Upregulation of HO ‐1 with Haemin Alleviates LPS ‐Stimulated Pro‐inflammatory Responses Through Downregulation of p38 Signalling Pathways in Rat Liver

Haem oxygenase‐1 ( HO ‐1) plays an important role in inflammatory disease development and progression. Whether it has an anti‐inflammatory role in lipopolysaccharide ( LPS )‐induced liver injury remains unclear. To investigate the functional role of HO ‐1 in protecting liver tissue against inflammatory response stimulated by LPS in rat and the mechanism by which it achieves this protective effect, LPS ‐stimulated inflammatory models were established. In pretreatment of rats with HO ‐1 activator (haemin) or inhibitor (zinc protoporphyrin‐9, Zn PP , a specific inhibitor of HO ) before LPS stimulation, we evaluated the pathological changes by haematoxylin–eosin staining.
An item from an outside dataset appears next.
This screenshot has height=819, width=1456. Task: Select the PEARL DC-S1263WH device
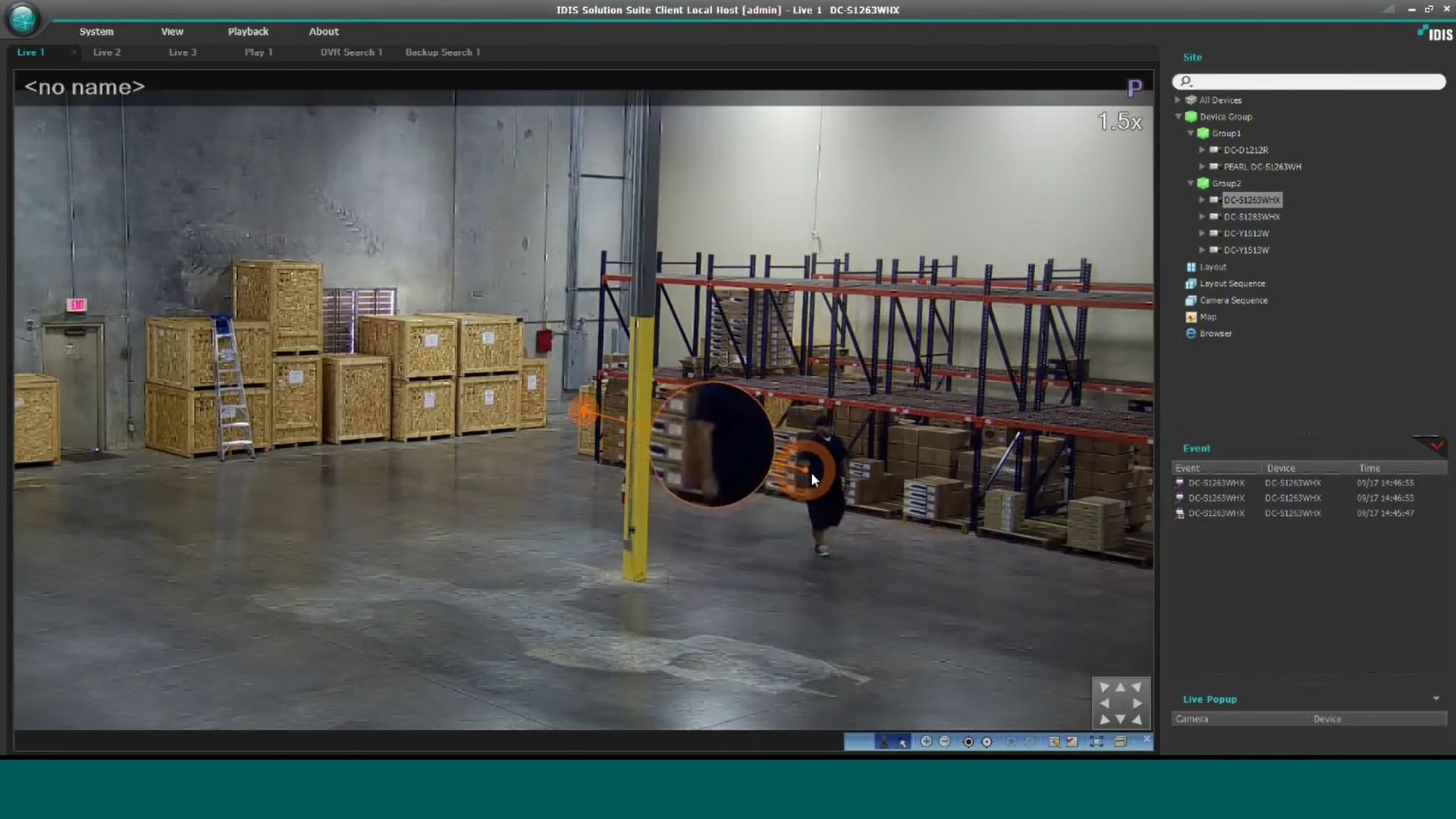1262,167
The mRNA expression and secretion of IL ‐1 β and IL ‐6 in rat liver were analysed using the real‐time PCR and ELISA . Real‐time PCR and Western blot were also used to evaluate the expression of HO ‐1, p38 and p‐p38 in liver. Liver CO contents were sensitized to the expression of HO ‐1. Induction of HO ‐1 by haemin remarkably inhibited the expression of p38, and addition of Zn PP increased this expression. Our results demonstrate that HO ‐1 is an anti‐inflammation factor in LPS ‐stimulated liver, which regulate the inflammatory response through downregulation of p38 signalling pathways in rat liver.